Families, whether captured or not, are struggling to deal with the trauma experienced by those who were bought back or smuggled out, and by the profound distress of not knowing the fate or whereabouts of relatives still in ISIS-controlled territory. Many are in profound debt having sold all valuables, including land, and having borrowed money to buy back relatives offered for sale by ISIS fighters.

Over one thousand Yazidi women and children are receiving medical treatment, including trauma therapy, under the auspices of a program run by the Federal Republic of Germany. Many more, including female survivors of sexual slavery, are refugees in Europe, having placed themselves in the hands of smugglers and made dangerous journeys by land, and increasingly by boat. Yazidi victims of genocide, including but not limited to victims of sexual violence, must be better identified and treated as a vulnerable group for the purposes of housing, psychosocial support, and with regard to asylum processes.

There is a sense of profound disappointment with the international community. While there is support for organizations doing humanitarian work in internally displaced persons (IDP) camps and, abroad, refugee camps, it is perceived that, at best, there is a paralysis, and, at worst, a reluctance regarding the taking of any action to rescue Yazidis still held by ISIS. This is compounded by reports of Yazidi captives being killed in airstrikes on ISIS bases and other military targets.

The ongoing attack by ISIS on the Yazidis is viewed by the community not as a standalone event, but part of a long history of historical oppression and violence against them. While most Yazidis said they wanted ISIS brought to justice for their crimes, few believed that international criminal justice was possible, citing centuries of impunity in relation to attacks on their community.

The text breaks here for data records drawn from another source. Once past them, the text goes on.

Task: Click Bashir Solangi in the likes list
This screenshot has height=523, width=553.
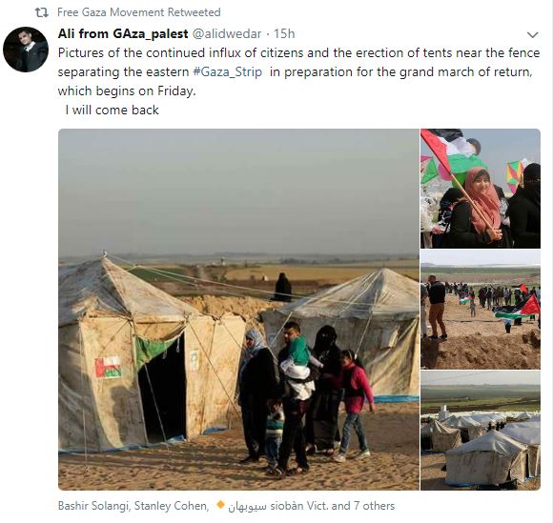Action: (x=92, y=506)
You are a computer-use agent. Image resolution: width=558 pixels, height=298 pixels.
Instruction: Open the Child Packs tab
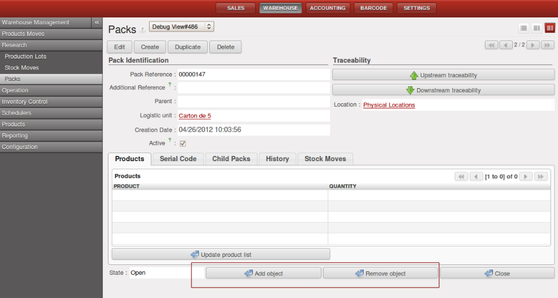coord(231,159)
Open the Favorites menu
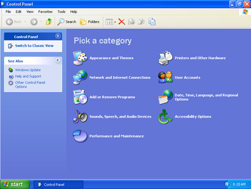Viewport: 251px width, 189px height. tap(45, 12)
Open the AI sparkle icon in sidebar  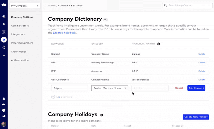point(4,16)
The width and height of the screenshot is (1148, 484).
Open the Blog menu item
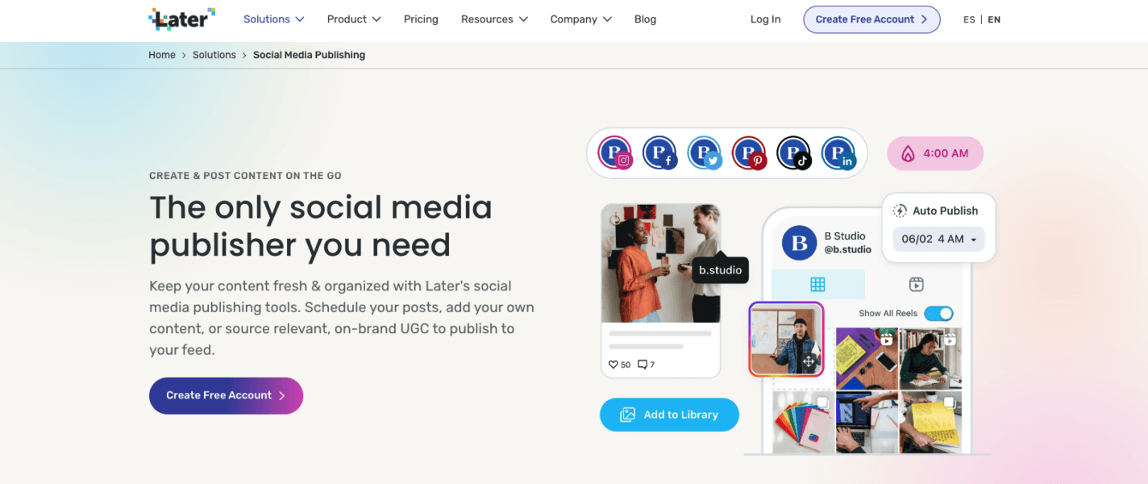[645, 19]
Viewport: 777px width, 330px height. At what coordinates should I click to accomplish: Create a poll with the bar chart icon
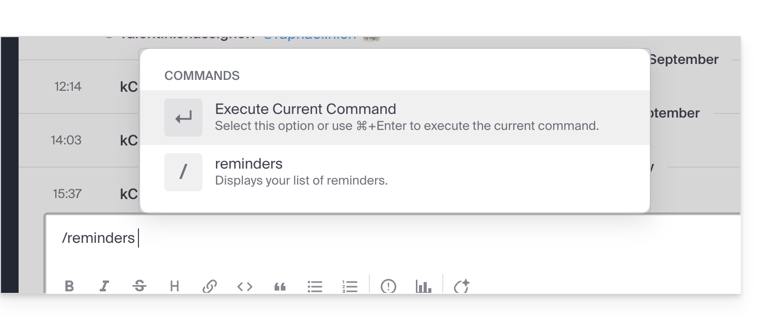tap(424, 286)
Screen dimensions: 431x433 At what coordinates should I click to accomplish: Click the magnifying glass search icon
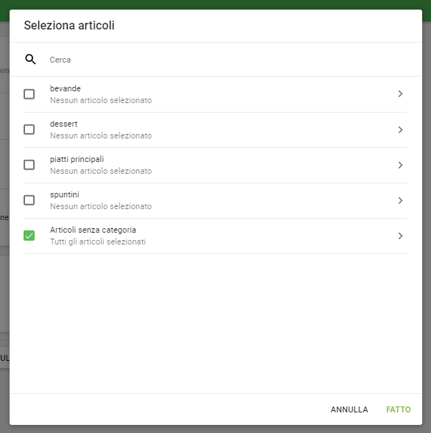click(x=30, y=60)
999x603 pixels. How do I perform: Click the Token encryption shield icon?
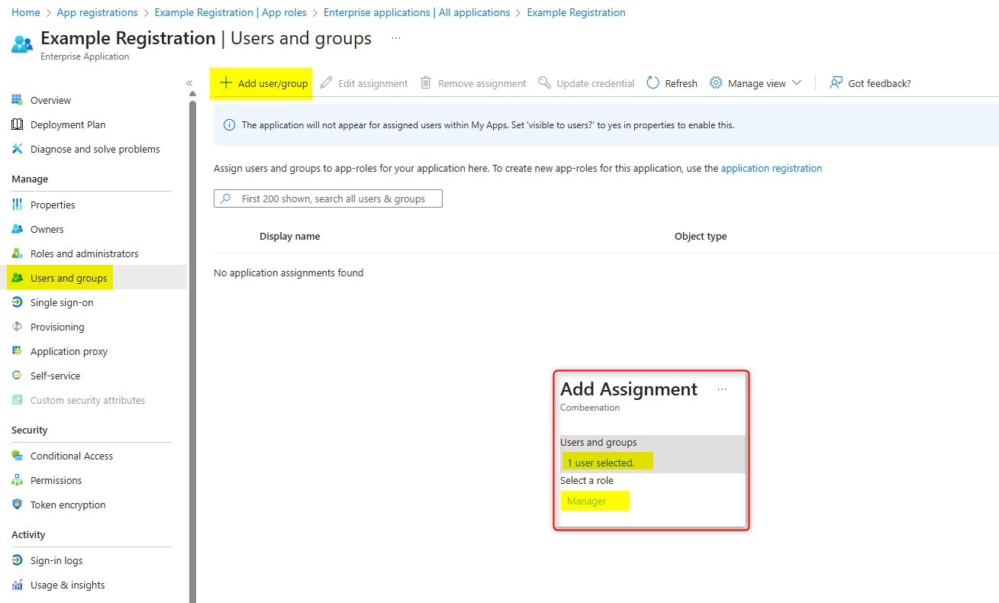click(x=17, y=505)
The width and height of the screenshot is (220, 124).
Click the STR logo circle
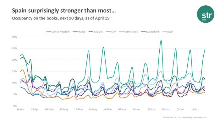(206, 14)
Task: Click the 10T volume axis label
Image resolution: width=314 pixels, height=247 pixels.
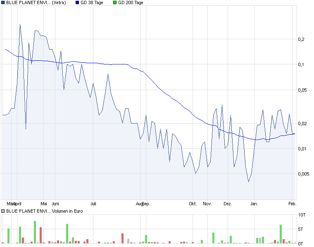Action: click(x=302, y=215)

In its report, the commission made wide-ranging recommendations to the United Nations, the governments of Syria and Iraq, and the wider international community concerning rescue and protection of, and greater care for the Yazidi community of Sinjar. While noting states’ obligations under the Genocide Convention, the commission repeated its call for the Security Council to refer urgently the situation in Syria to the International Criminal Court, or to establish an ad hoc tribunal with relevant geographic and temporal jurisdiction.

Over 3,200 women and children are still held by ISIS. Most are held in the Syrian Arab Republic where Yazidi women and girls continue to be sexually enslaved and otherwise abused, and Yazidi boys, indoctrinated and trained. Thousands of Yazidi men and boys are missing. ISIS’s trade in women and girls and its recruitment and use of boys have never ceased.

The genocide of the Yazidis is ongoing.

This essay is adapted from “They Came to Destroy: ISIS Crimes Against the Yazidis,” a report issued on June 16, 2016, by the United Nations Independent International Commission of Inquiry on the Syrian Arab Republic.

The United Nations Independent International Commission of Inquiry on the Syrian Arab Republic was established on August 22, 2011 by the UN Human Rights Council. The commission is mandated to investigate all alleged violations of international human rights law since March 2011 in Syria as well as, where possible, identify those responsible with a view to ensuring that perpetrators are held accountable. The commissioners are Paulo Pinheiro (chairperson), Karen Koning AbuZayd, Carla del Ponte, and Vitit Muntarbhorn.